Some new middle-skill jobs are in fact starting to show up. The "green jobs" and advanced manufacturing jobs that President Obama has been fond of touting are a few. Some health care assistance professions, like radiology or phlebotomy (that is, people who draw blood at labs or doctors' offices) are also set to grow quickly. Indeed, growth in the middle has picked up a bit in recent years.
The upshot, though, is that many jobs in what Holzer calls the "new middle" may not quite require a college degree, but they will require more training than a high school diploma. One potential solution, he said, could be encouraging businesses to train their workers better.
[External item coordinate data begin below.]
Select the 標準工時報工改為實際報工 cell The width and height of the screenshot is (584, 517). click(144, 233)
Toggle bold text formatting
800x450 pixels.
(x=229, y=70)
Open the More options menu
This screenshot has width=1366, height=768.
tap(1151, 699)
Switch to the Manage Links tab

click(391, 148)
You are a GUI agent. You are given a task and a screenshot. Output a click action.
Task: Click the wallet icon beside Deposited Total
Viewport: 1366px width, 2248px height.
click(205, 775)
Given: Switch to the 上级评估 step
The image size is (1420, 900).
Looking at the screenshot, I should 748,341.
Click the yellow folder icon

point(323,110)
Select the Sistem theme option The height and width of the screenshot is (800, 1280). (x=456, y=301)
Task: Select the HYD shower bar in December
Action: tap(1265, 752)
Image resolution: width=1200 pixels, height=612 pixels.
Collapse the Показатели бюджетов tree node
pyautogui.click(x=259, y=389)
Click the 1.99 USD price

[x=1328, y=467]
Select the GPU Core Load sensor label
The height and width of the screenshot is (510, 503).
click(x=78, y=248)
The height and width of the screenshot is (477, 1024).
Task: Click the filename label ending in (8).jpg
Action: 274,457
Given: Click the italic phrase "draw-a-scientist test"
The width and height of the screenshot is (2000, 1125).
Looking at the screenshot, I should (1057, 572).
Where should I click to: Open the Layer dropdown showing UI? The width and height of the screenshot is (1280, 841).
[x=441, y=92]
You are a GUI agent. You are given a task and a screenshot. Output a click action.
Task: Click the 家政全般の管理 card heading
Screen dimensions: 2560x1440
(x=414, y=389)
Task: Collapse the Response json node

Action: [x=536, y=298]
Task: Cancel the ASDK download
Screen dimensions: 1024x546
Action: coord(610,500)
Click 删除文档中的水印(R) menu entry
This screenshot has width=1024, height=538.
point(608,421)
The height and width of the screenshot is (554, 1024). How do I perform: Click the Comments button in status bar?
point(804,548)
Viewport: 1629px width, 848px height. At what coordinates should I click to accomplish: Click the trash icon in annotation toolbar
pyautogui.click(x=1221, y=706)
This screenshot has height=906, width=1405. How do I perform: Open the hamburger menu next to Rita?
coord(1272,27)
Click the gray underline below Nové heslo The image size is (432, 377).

Apprenticeships could be another big part of this, as Claire Cain Miller wrote recently at the New York Times.
Meanwhile, those high-skill jobs are only going to keep growing, potentially faster than the number of people qualified to perform them, as Georgetown's CEW projects. If that's true, finding a way to better help people pay for college could be an essential part of any jobs plan.
And not everyone can or will have those middle- and high-skill jobs; those low-skill jobs are set to just keep growing. That could mean putting in place better supports for people at the bottom of the income spectrum: a higher minimum wage, an expanded earned income tax credit, and paid leave are all examples Holzer gives. Trump has proposed a paid leave plan, but that can't start until he's taken office and gets legislation through Congress. And that process will take much, much longer longer than convincing a single company to keep a single factory in the U.S.